CHICAGO — The FBI raided powerful Chicago Ald. Ed Burke’s City Hall office for the second time in two weeks.
The FBI’s Chicago office told WGN News it does not comment on anything it may or may not be investigating. In the past, the alderman has said that he’s cooperated with investigations in the past, will cooperate with this one and is confident no wrongdoing will be found.
"What can I say? I've done nothing wrong, and I've always cooperated with investigations in the past, and I will continue to do so," Burke told WGN's Nancy Loo Friday morning.
Two weeks ago, federal agents raided Burke's office, who is the longest serving alderman.
After the raid began, federal agents put brown paper over officer windows to conceal their work. As the agents executed their warrant, no one was allowed in or out of his third floor City Hall Office.
Burke is a Chicago institution with 50 years on the council. He won election as Democratic committeeman for the 14th Ward in July 1968 after his father Joseph P. died of lung cancer.
His wife Anne is an Illinois Supreme Court justice who recently won retention to another term.
An expert on rules, Burke is a behind-the-scenes force in shaping ordinances. As Finance Committee Chair, he wields enormous influence over the city’s purse strings.
Over the decades, Burke has famously faced criticism for having a Chicago police security detail. He has also come under fire for his law firm's relationship with companies belonging to President Donald Trump.
The feds generally have an unwritten rule not to take this kind of action against politicians seeking re-election
Burke is facing a significant challenge in the Feb. 26 aldermanic race.

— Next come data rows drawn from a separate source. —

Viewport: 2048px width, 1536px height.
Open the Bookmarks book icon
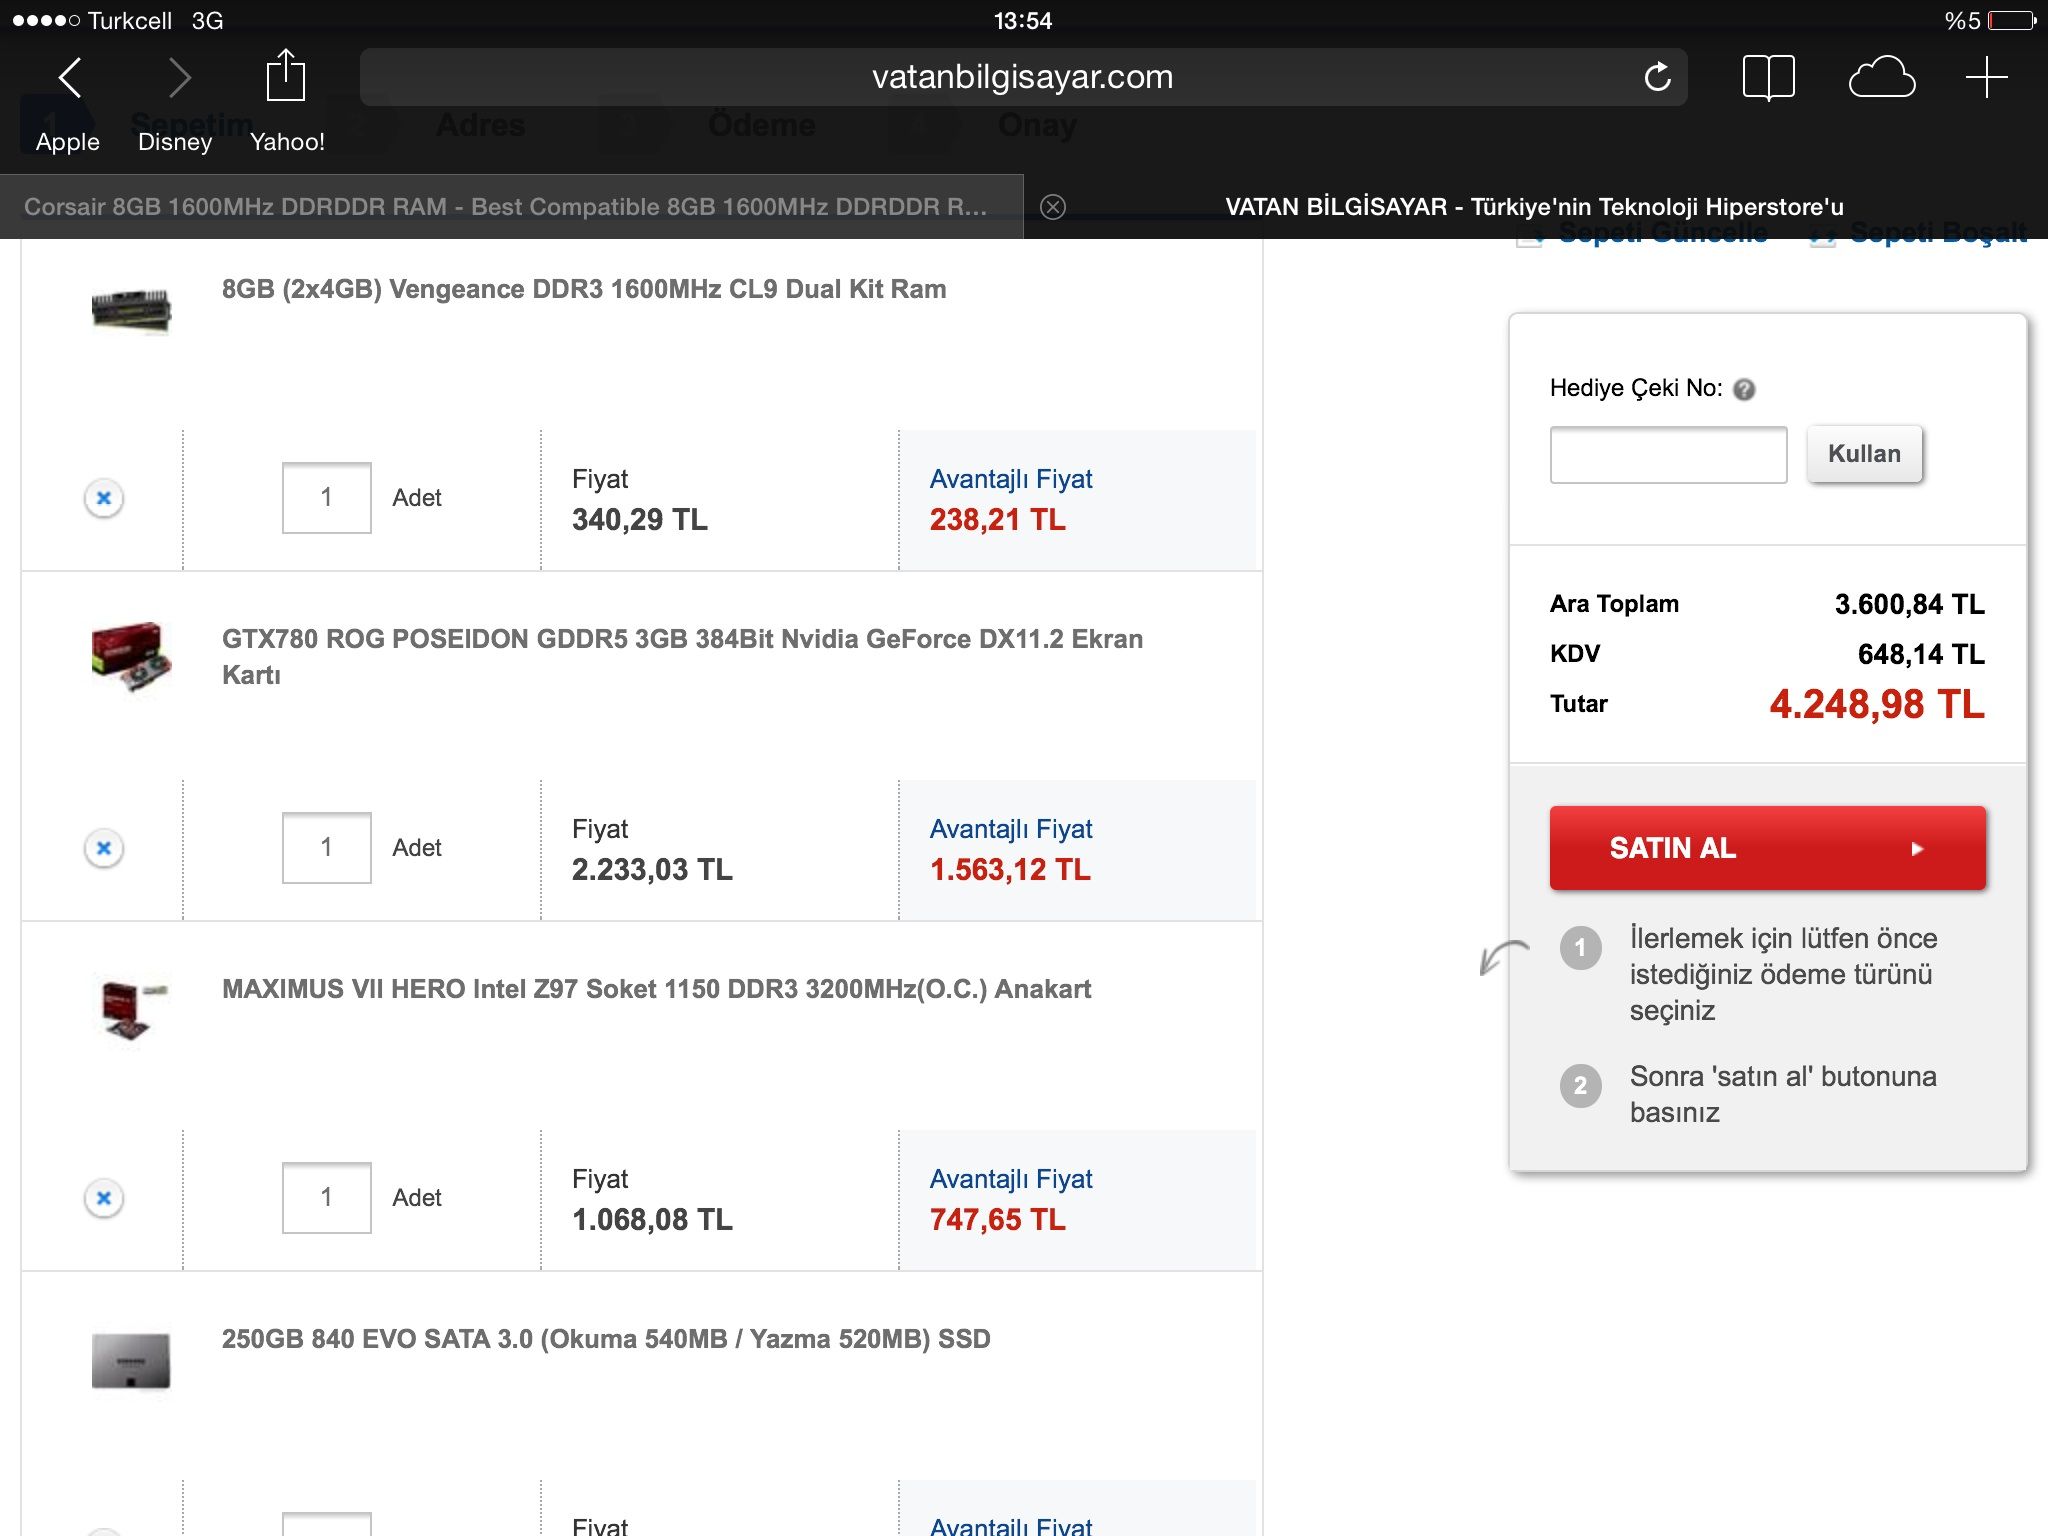[x=1768, y=77]
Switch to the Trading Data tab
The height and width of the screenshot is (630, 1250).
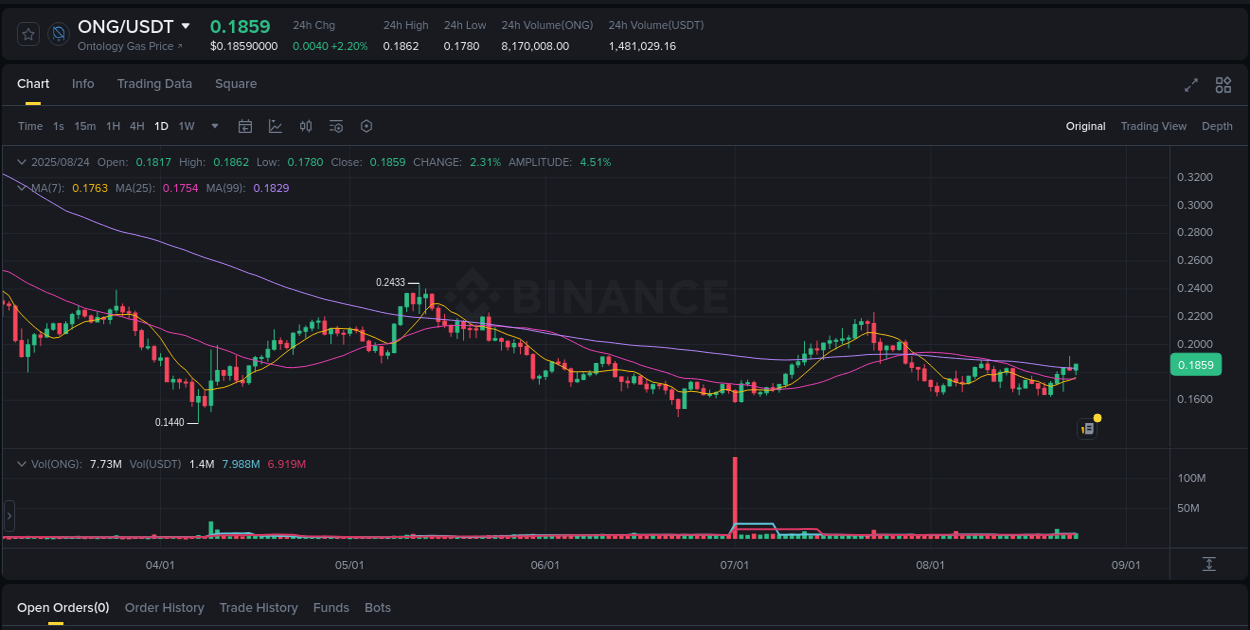coord(155,84)
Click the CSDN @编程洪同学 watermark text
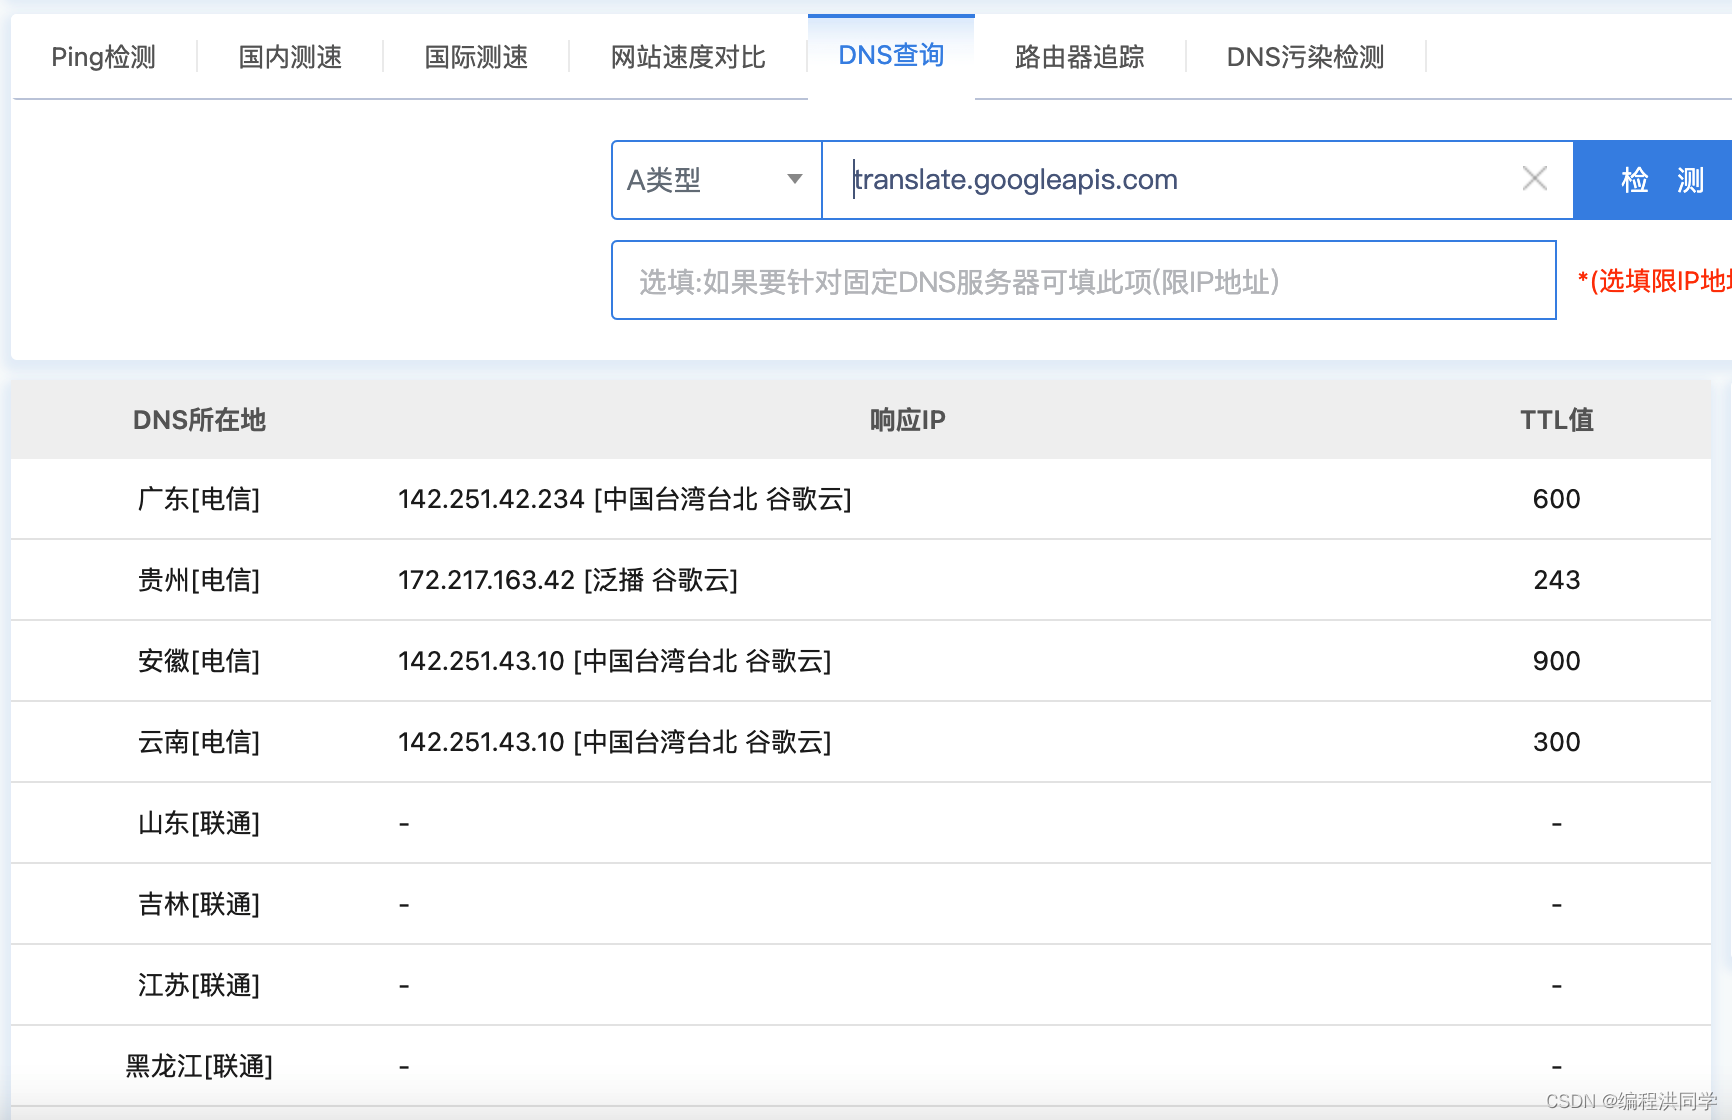 [x=1619, y=1103]
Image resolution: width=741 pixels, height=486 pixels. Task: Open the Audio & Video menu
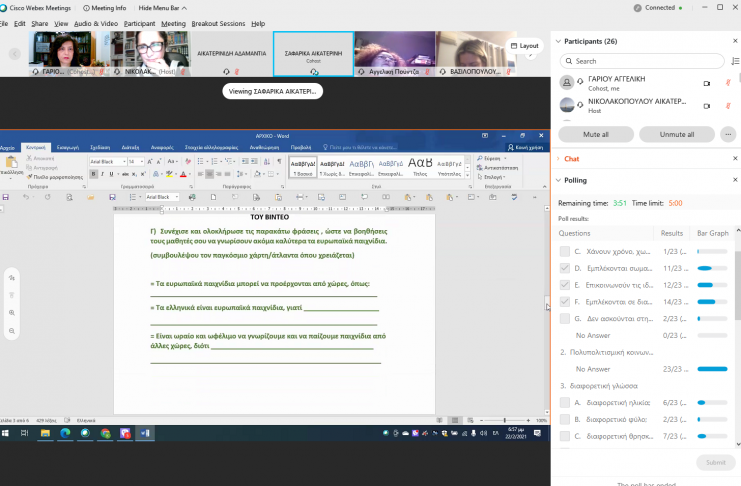(x=96, y=23)
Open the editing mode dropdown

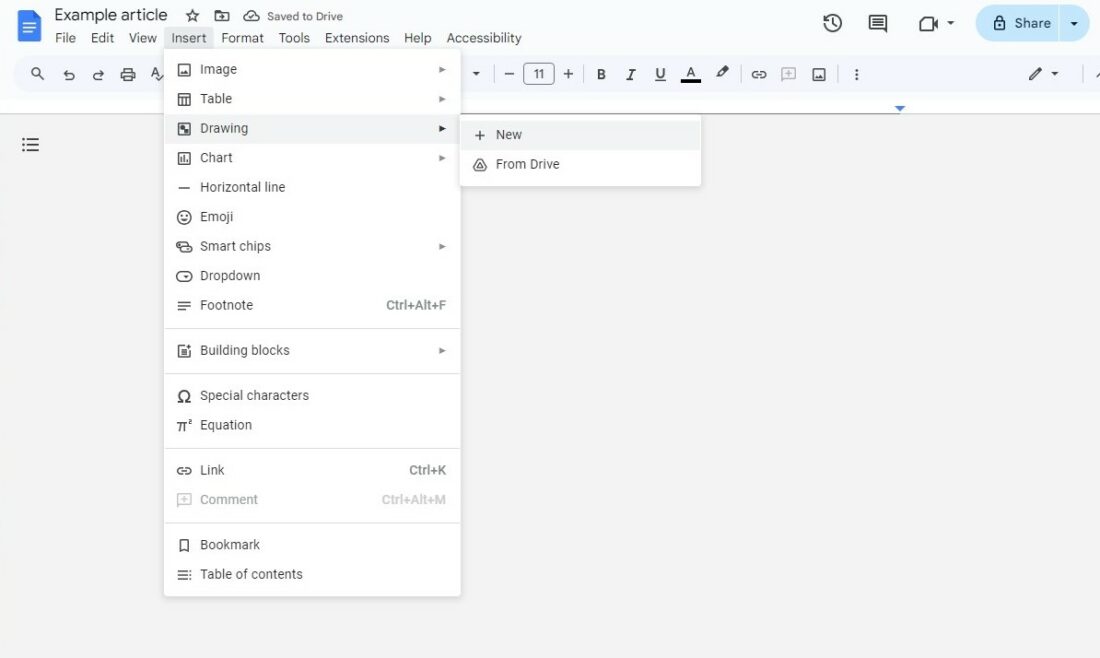click(1045, 73)
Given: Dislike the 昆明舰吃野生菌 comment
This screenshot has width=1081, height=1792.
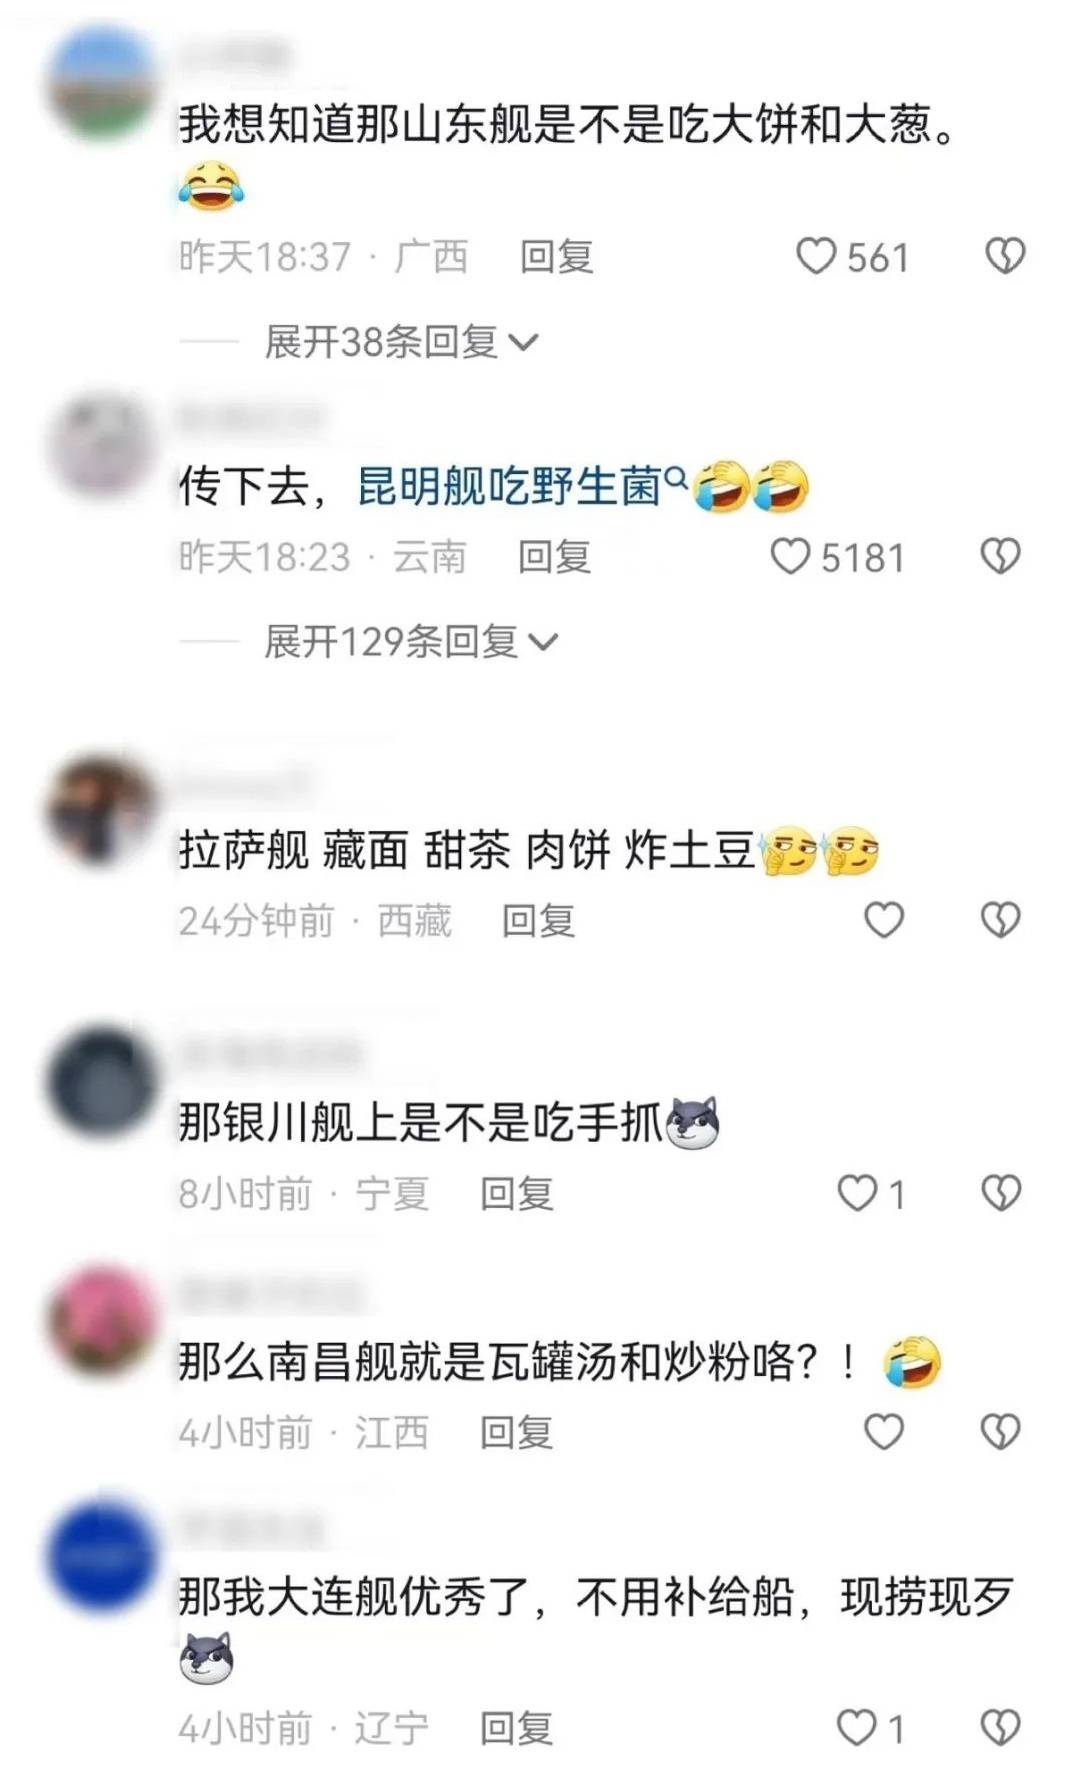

Some political observers suggested that these raids mark the end of an investigation, not the beginning, and believe an indictment may be coming soon.
There has been a lot of speculation since the first raid about what the investigation related to, as he has done property tax work for the Trump Organization. However, this investigation is run by the U.S. Attorney’s Office out of Chicago.
On Wednesday, Former Chicago Aviation Commissioner Ginger Evans went on-the-record with the Chicago Sun-Times, alleging that Alderman Burke worked repeatedly to inappropriately pressure her and her staff on airport business.
Evans, who resigned earlier this year, gave examples of how Burke allegedly interfered in a memo to the Sun-Times.